## Your tasks
**A.** Name every person mentioned in the mailing-list excerpt, whether as a writer or within a message.
**B.** Answer these from the mailing-list excerpt:
(i) How many kernel threads per CPU does Rik van Riel mention?
(ii) Whose probing prompted Hedi to look up the existing project?
(iii) What is the subject line of Rik van Riel's reply?

## Selection
On Wed, Apr 21, 2010 at 04:10:08PM -0400, John Stoffel wrote:
> >>>>> "Hedi" == Hedi Berriche <[email protected]> writes:
>
> Hedi> On Wed, Apr 21, 2010 at 20:15 John Stoffel wrote:
> Hedi> | >>>>> "Rik" == Rik van Riel <[email protected]> writes:
> Hedi> |
> Hedi> | Rik> That is 15 kernel threads per CPU.
> Hedi> |
> Hedi> | Rik> Reducing the number of kernel threads sounds like a
> Hedi> | Rik> useful thing to do.
> Hedi> |
> Hedi> | Isn't that already a project?
>
> Hedi> Yes, thanks to Alan's probing I looked it up
>
> Hedi> http://git.kernel.org/pub/scm/linux/kernel/git/tj/wq.git
>
> Hedi> but we're definitely talking long term solution vs. something
> Hedi> that can ease pain now.
>
> It seems to me that running Linux on such a large machine is such a
> specialized niche, the putting in your change to the regular kernel
> isn't a near term need either. And from the sounds of it, Tejun's
> work has better long term potential.

Tejun's work has much better long term potential, but this is still an
issue for large #cpu systems, which we want Linux to support well. This
isn't a "specialized niche" for Linux, at all, Linux pretty much
dominates this hardware area, and it would be nice to ensure that this
continues.

thanks,

greg k-h

2010-04-21 22:49:53

by Rik van Riel

[permalink] [raw]
Subject: Re: [Patch 1/1] init: Provide a kernel start parameter to increase pid_max v2

On 04/21/2010 06:24 PM, Greg KH wrote:

> Tejun's work has much better long term potential, but this is still an
> issue for large #cpu systems, which we want Linux to support well. This
> isn't a "specialized niche" for Linux, at all, Linux pretty much
> dominates this hardware area, and it would be nice to ensure that this
> continues.

## Records
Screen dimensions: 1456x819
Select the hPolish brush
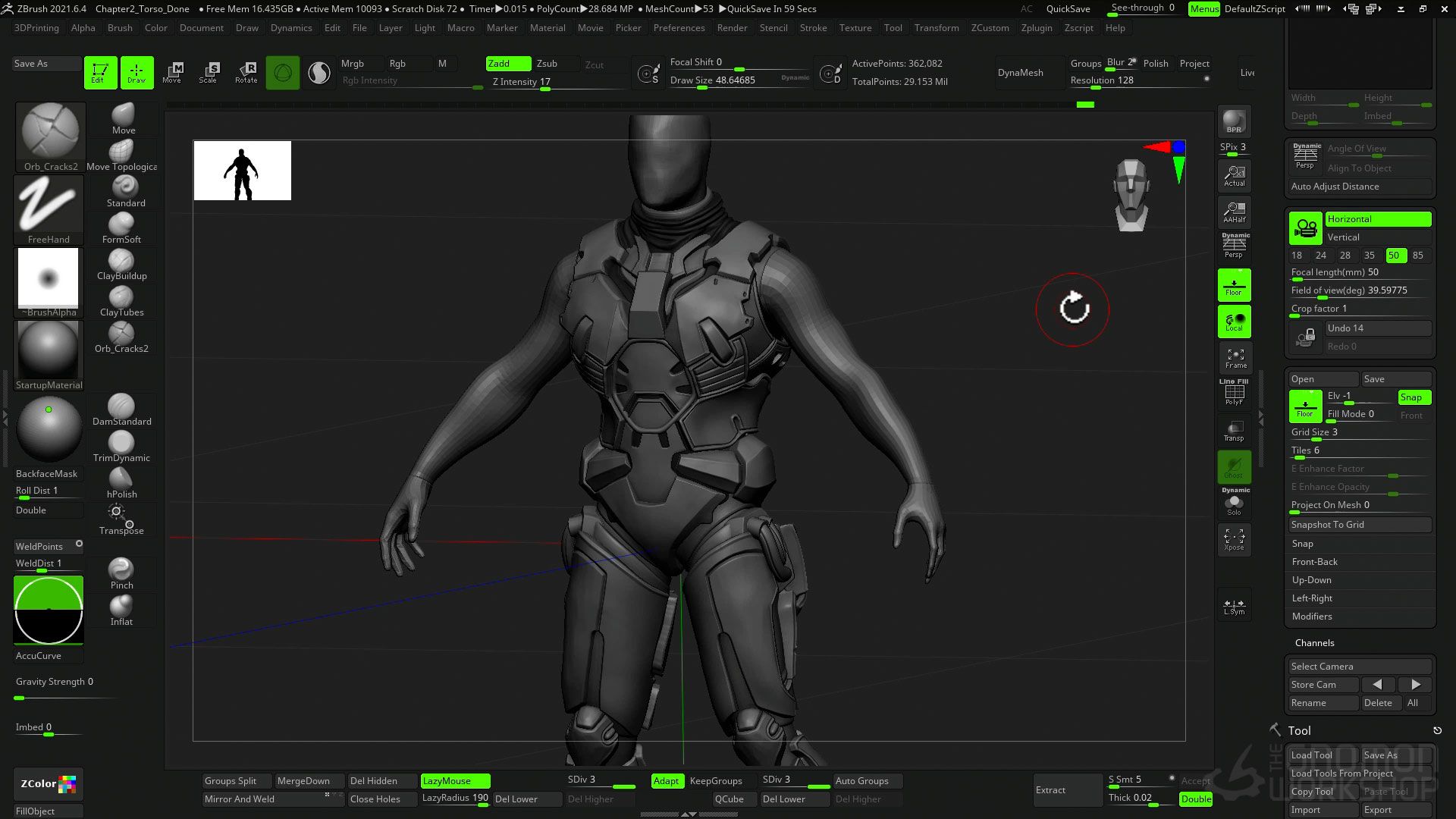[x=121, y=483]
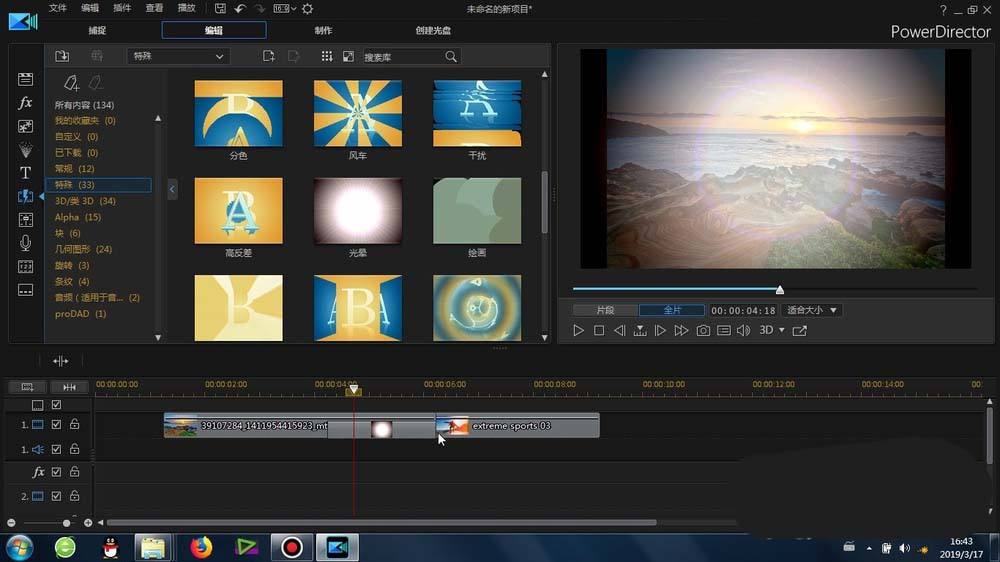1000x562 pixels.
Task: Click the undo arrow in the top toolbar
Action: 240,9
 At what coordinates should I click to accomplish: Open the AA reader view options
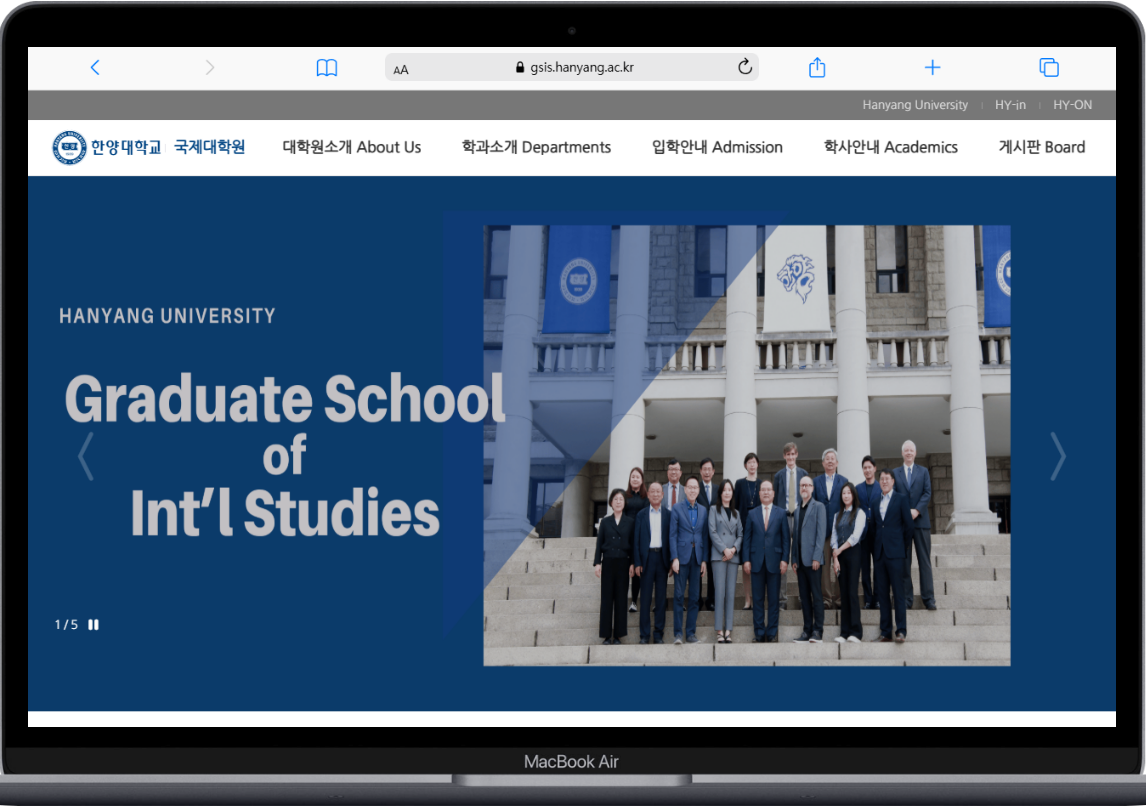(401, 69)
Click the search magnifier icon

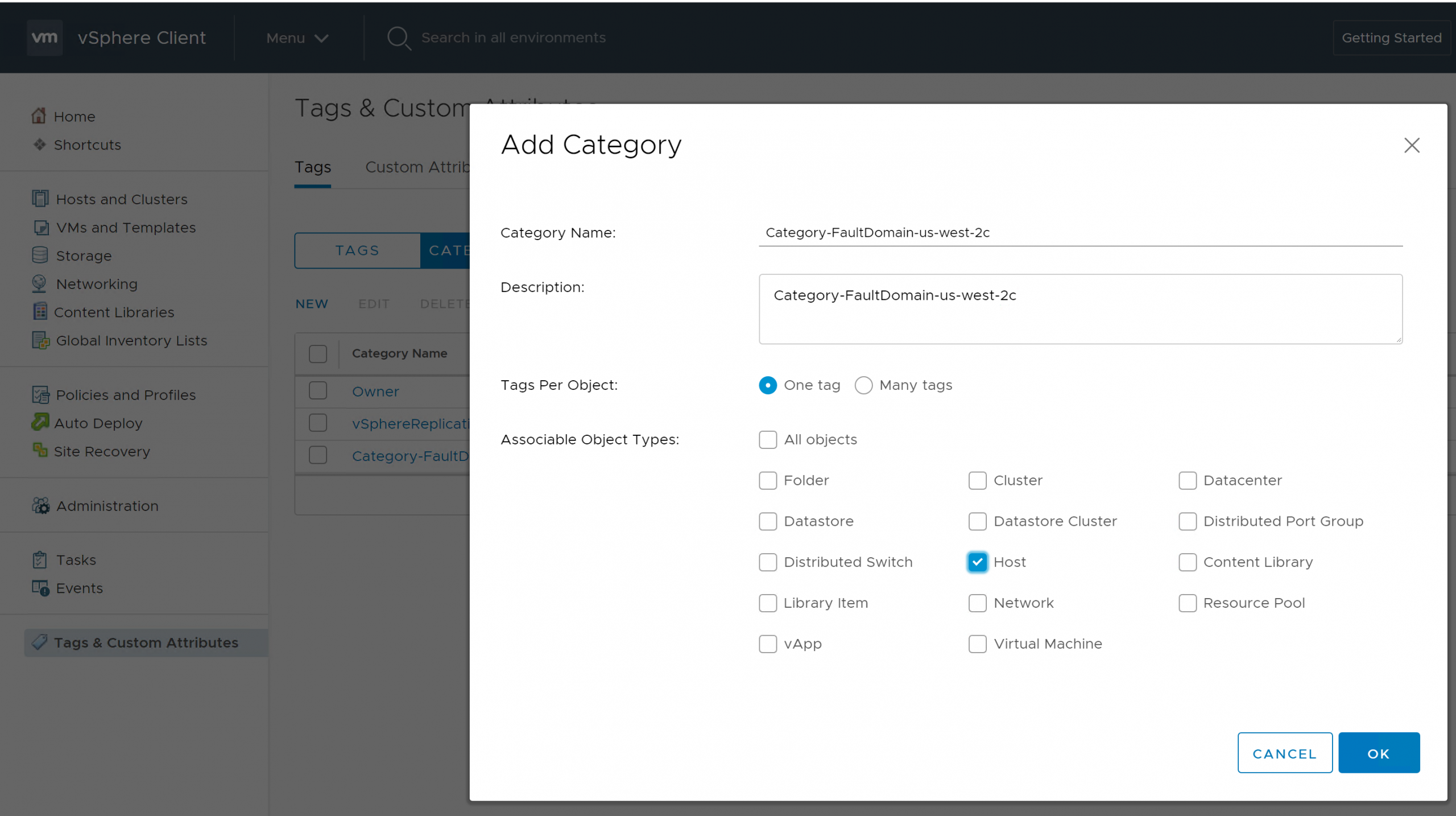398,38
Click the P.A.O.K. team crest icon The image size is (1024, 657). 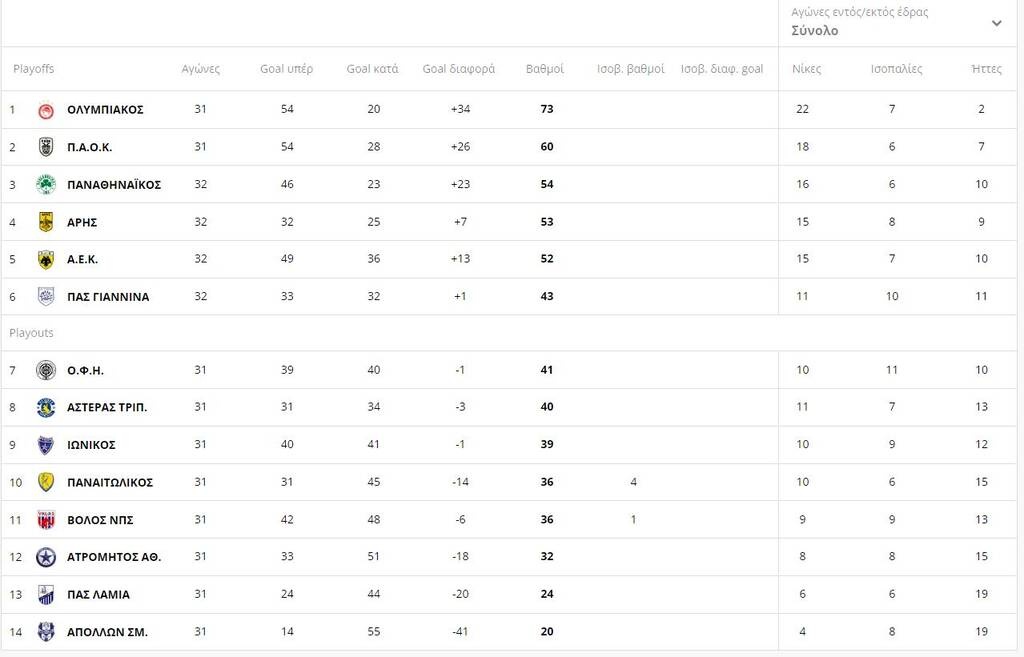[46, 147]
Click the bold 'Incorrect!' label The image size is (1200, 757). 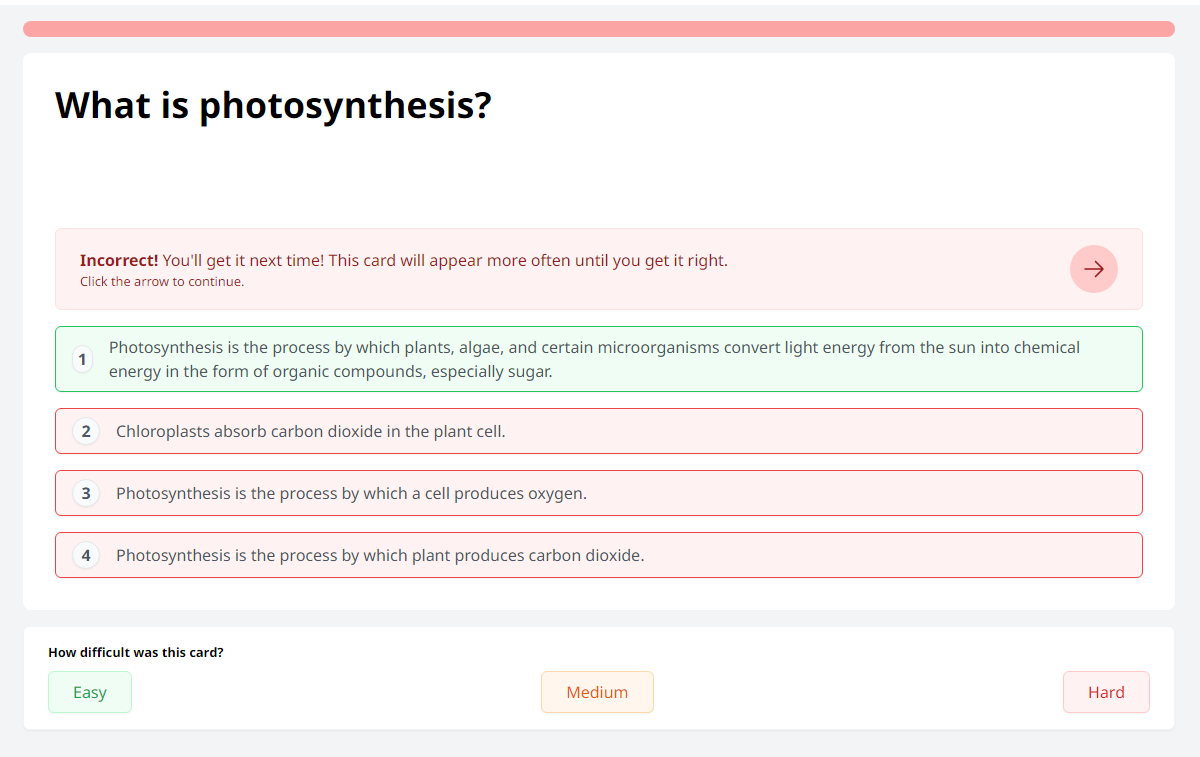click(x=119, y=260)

## Solution list
**A.** John Stoffel, Hedi Berriche, Rik van Riel, Alan, Tejun, Greg KH

**B.**
(i) 15
(ii) Alan's
(iii) Re: [Patch 1/1] init: Provide a kernel start parameter to increase pid_max v2